You may have found what you do works great for you, but your original post was more of a summary in general, applicable to everyone, when it cannot be applied wholesale.
Back to specifics, I have also done fasted AM cardio vs. lifting plus cardio in the afternoon. I noted no real difference in results, except that it was easier to push myself on both the weights and the cardio later in the day as I had plenty of energy stores to deplete and little chance of going hypoglycemic (which I have to be careful of).
Those of us who are predisposed to hypoglycemia can induce it (sometimes severely) doing cardio/lifting on an empty stomach and/or fasted. Hypoglycemics tend to have an over-reaction of cortisol (due to stress or hunger), so we can get severely catabolic quickly and do more harm than good.
Therefore, I can only tolerate about 30 minutes of cardio or even intense lifting on an empty stomach/fasted state. I'm more recently finding that if I just reduce the carbs in my peri-workout (pre and post) shakes, still using them religiously, and cut cals through out the rest of the day, I'm able to stay more energized for my workout. This allows me to look more forward to the workout, burn more cals because I feel good, push myself in strength movements, and protect my LBM. If I can achieve a 500-800 cal deficit/day by doing things this way, it will lead to the same bodyfat losses as if I had done this fasted.

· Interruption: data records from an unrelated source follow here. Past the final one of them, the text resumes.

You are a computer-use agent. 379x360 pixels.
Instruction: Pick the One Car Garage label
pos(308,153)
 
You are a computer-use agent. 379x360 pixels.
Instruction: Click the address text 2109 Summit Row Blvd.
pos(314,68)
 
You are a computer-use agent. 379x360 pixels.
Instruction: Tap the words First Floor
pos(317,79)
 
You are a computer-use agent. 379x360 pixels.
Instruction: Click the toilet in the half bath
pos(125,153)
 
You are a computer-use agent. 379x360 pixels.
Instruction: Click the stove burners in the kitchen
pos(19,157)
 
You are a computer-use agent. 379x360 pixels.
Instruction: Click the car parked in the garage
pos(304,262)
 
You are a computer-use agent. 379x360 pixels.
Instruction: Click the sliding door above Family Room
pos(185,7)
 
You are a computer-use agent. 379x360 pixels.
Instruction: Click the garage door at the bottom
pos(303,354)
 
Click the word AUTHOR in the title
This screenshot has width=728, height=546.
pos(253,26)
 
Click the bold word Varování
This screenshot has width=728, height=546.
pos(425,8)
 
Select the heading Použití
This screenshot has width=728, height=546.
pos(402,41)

Having said all that, I lift intensly 3/week (EDT kicks ass!!), I do incline walking fasted 2/week, and I throw in another cardio session just randomly (i.g. splitting wood). Some days I do a fasted and an afternoon cardio session, but always low intensity. I too used to work in more HIIT but found I just had no recovery ability to hit the weights with and soon burned out.
So, that's my situation, since you wanted a more personal take on the subject.
Client-wise, as long as they lift at least twice per week and do cardio 3-4 days per week, it doesn't matter when they do it, they always improve their body comp.